Instructions to follow - Scan the material and copy every line in which "computer" appears.

*** Block opens ***

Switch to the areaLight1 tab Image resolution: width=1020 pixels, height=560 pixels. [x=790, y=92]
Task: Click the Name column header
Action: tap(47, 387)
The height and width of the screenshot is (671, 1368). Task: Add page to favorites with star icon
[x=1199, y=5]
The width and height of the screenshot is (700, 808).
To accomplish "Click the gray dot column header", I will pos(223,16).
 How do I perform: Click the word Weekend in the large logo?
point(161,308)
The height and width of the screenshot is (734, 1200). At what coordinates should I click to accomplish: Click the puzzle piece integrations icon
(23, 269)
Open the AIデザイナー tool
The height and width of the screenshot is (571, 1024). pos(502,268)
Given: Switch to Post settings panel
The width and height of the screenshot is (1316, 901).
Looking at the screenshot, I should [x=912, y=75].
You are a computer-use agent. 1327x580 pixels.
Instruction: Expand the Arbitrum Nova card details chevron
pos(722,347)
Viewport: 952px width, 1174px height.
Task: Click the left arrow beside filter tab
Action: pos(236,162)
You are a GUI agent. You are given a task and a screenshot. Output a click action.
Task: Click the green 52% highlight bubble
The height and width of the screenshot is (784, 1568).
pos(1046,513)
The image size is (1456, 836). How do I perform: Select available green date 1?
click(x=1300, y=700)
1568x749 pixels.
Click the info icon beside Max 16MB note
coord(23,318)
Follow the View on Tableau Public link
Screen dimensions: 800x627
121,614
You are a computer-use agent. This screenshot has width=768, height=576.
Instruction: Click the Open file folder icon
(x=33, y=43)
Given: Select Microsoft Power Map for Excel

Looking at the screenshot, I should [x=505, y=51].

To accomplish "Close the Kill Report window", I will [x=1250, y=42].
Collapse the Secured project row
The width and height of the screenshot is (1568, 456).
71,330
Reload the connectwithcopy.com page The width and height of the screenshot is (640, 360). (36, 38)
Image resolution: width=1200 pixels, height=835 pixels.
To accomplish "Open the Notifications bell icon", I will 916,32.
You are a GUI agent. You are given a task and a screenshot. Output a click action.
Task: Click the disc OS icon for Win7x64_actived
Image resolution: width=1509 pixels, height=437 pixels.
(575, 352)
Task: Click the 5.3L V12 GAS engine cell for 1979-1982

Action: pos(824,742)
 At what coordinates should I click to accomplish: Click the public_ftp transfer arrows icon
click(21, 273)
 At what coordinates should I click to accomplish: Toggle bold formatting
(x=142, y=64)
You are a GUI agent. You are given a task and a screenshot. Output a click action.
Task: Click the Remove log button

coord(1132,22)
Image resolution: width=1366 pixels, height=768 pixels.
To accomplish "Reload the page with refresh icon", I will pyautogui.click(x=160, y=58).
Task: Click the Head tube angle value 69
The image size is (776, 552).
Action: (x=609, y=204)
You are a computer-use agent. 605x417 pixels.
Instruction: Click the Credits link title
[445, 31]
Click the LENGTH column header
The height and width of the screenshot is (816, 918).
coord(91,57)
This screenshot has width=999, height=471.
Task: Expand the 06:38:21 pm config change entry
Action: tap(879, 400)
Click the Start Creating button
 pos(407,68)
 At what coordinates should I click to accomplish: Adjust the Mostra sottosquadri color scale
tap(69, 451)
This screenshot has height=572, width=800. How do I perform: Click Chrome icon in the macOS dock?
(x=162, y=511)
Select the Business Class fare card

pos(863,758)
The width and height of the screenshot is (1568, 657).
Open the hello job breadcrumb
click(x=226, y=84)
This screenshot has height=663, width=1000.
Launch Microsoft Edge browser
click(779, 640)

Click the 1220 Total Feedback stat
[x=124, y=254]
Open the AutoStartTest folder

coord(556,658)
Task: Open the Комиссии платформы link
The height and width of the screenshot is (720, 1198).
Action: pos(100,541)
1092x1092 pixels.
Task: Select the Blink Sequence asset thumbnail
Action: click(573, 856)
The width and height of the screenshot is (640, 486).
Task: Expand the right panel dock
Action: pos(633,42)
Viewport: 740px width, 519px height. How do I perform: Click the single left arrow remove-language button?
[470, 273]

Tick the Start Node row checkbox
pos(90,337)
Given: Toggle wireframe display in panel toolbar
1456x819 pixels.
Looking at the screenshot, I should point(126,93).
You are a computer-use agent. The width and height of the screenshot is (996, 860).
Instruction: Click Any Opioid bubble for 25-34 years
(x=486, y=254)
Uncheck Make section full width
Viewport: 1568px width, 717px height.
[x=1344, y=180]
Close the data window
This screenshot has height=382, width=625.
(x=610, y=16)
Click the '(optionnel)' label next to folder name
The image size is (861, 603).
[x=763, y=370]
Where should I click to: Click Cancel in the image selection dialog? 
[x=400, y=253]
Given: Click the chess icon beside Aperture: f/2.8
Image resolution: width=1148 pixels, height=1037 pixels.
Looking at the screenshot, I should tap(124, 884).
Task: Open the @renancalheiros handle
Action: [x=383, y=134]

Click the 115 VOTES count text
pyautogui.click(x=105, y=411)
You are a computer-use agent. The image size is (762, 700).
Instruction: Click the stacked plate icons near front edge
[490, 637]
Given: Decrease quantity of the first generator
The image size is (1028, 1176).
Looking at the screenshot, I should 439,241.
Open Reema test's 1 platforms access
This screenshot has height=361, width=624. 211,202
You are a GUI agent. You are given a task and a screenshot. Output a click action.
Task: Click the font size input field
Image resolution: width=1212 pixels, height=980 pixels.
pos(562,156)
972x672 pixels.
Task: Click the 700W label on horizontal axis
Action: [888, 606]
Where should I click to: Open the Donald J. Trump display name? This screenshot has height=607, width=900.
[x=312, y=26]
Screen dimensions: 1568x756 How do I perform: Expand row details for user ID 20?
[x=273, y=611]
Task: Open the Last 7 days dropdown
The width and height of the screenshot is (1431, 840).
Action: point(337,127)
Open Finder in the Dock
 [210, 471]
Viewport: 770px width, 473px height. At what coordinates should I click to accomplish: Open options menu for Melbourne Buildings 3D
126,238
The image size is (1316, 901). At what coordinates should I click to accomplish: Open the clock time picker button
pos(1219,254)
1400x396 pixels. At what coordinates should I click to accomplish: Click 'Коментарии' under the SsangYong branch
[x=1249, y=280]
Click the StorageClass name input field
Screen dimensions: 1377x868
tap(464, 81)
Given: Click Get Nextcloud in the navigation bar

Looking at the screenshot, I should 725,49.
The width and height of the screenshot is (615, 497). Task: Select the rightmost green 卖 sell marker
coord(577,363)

*** Block closes ***

Answer to the exercise -
You are a computer-use agent. 1327x580 pixels.
You are a computer-use agent. This screenshot has width=768, height=576.
You are a computer-use agent. 605x417 pixels.
You are a computer-use agent. The width and height of the screenshot is (996, 860).
You are a computer-use agent. The image size is (762, 700).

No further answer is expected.